## What is needed
All lines from the one that contains "You are a GUI" to the end of the data must be retyped exactly. Pictures are not retyped.

## The data

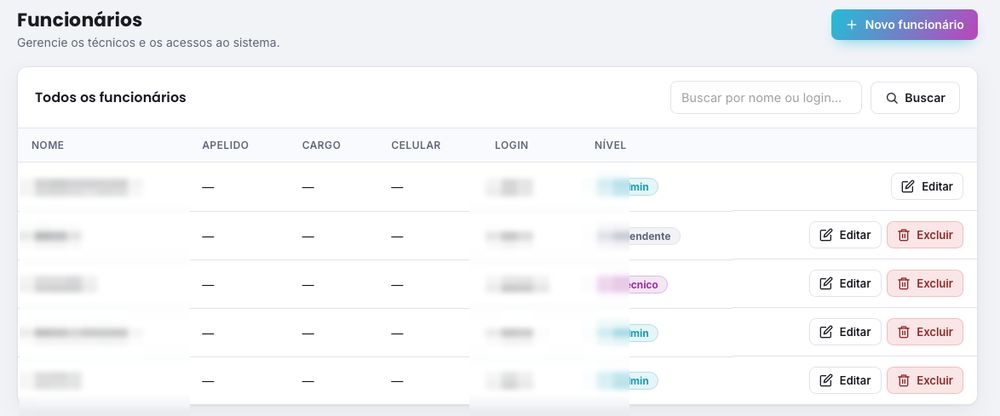Click the pencil icon in first row's Editar
1000x416 pixels.
pyautogui.click(x=908, y=186)
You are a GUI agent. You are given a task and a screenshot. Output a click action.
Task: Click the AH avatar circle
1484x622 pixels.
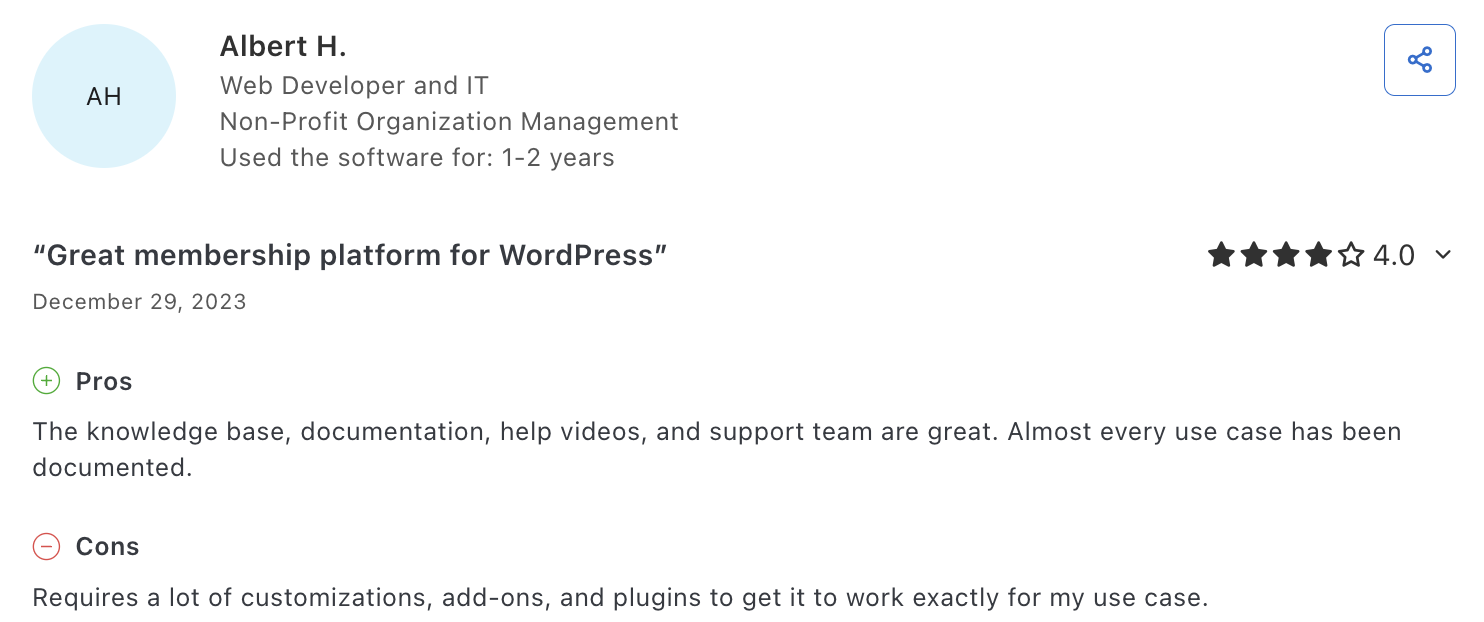pos(104,96)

## Exercise response
You are a GUI agent. You are given a task and a screenshot. Output a click action.
Task: Click the AH avatar circle
1484x622 pixels.
pos(104,96)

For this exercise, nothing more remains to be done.